$p(x),q(x)$ be real polynomials with degree $\leq n (n> 1)$, both are non constants. How to find a $F(x,y)\neq 0$ such that $F(p(t),q(t))=0, \forall\ t\in\Bbb R$, where $F\neq 0$ is real polynomial with degree $\leq 2n-2$.
By [Two polynomial problem the last comment, such a $F$ with degree $2(2n-1)$ can be found. However, the restriction $\leq 2n-2$ could be reached?
As pointed out in Two polynomial problem, we can choose $F(x, y)$ as the resultant of $p(t) - x$ and $q(t) - y$ with respect to $t$.

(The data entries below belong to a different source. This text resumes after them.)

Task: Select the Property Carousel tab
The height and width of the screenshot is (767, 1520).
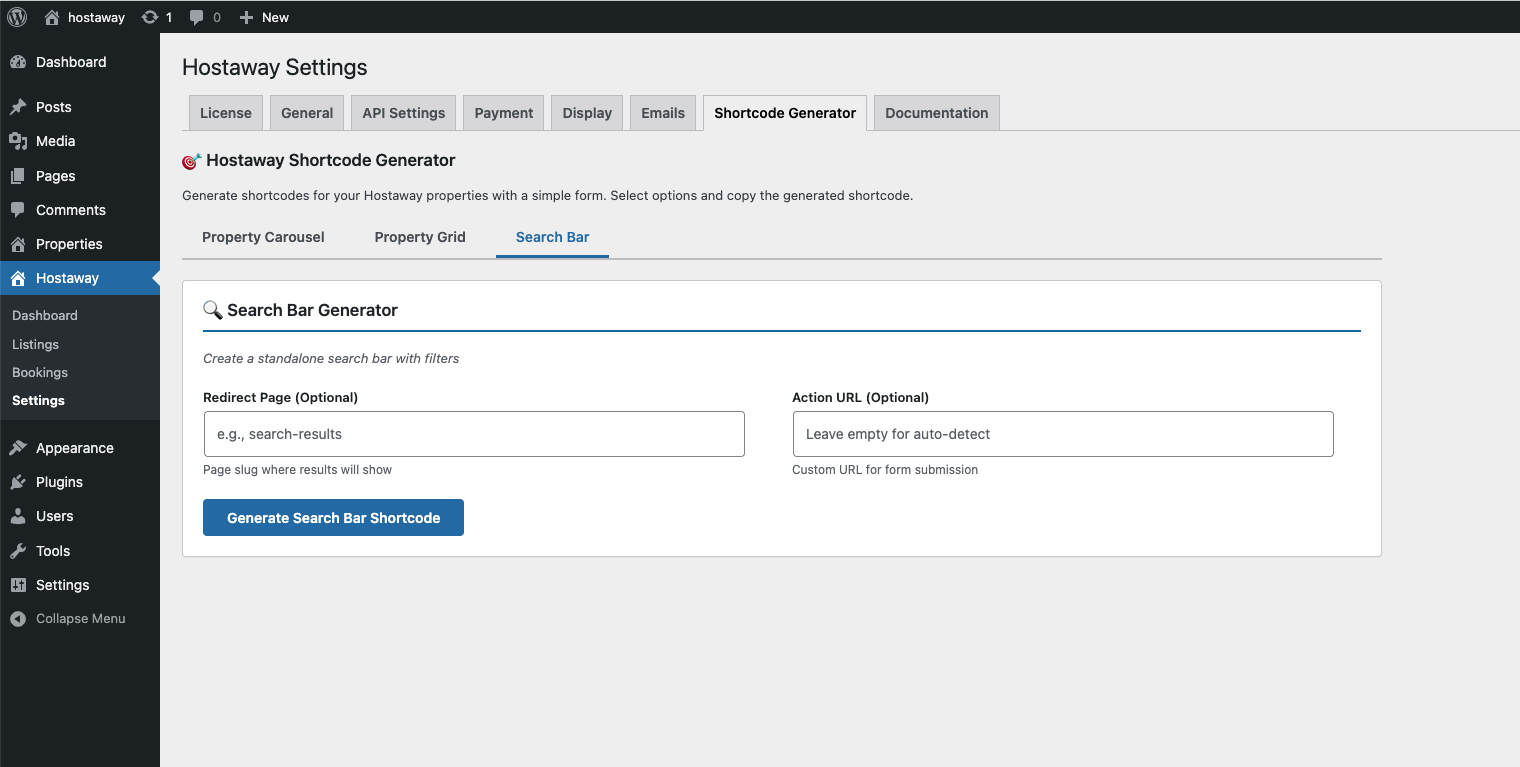Action: click(x=263, y=237)
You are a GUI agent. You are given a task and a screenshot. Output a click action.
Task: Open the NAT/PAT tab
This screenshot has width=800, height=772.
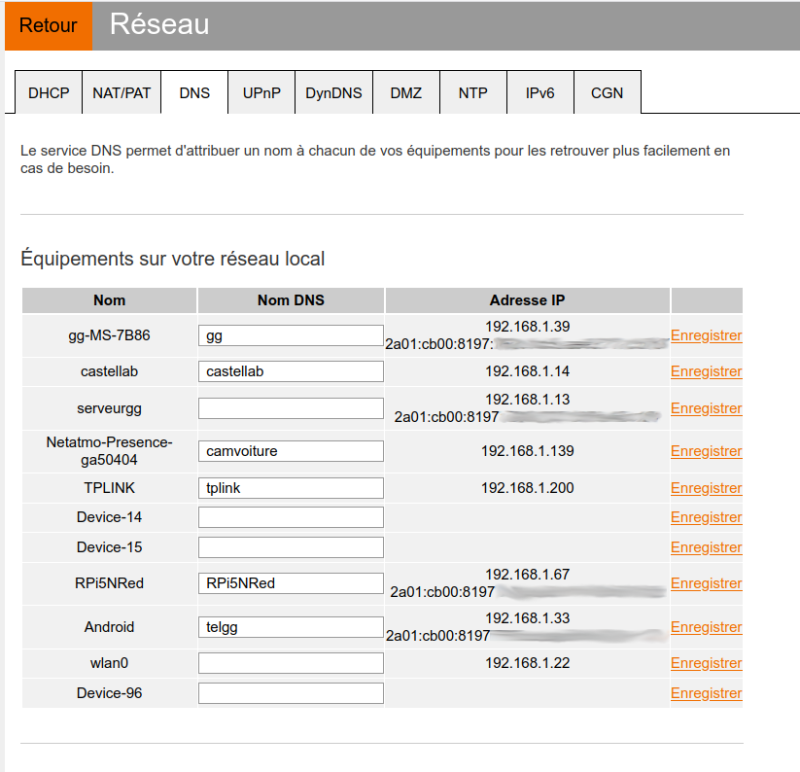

In order to estimate the degree of $F$ we write the resultant as a Sylvester matrix: With $$ p(t) = a_m t^m + \ldots + a_0 \\ q(t) = b_n t^n + \ldots + b_0 $$ we have $$ F(x, y) = \operatorname{Res}(p - x, q - y) = \left|\begin{array}{ccc:ccc} a_m & & 0 & b_n & & 0 \\ \vdots & \ddots & &\vdots & \ddots & \\ a_1 & & a_m & b_1 & & b_n \\ a_0 - x & \ddots &\vdots & b_0 - y & \ddots & \vdots \\ & \ddots & a_1 & & \ddots & b_1 \\ 0 & & a_0 - x & 0 & & b_0 - y \end{array}\right| $$ where the left block of the determinant has $n$ columns, and the right block has $m$ columns.
In each term of the Leibniz expansion of this determinant, $x$ and $y$ contributions come only from the last $\max(m, n)$ columns, and are of the form $$ x^k y^l \text{ with } k+l \le \max(m, n) \, . $$
It follows that $\deg F \le \max(m, n) = \max(\deg p, \deg q)$.
In particular, if both $p$ and $q$ have a degree $\le n$ then $\deg F \le n$, and that is $\le 2n-2$ if $n > 1$.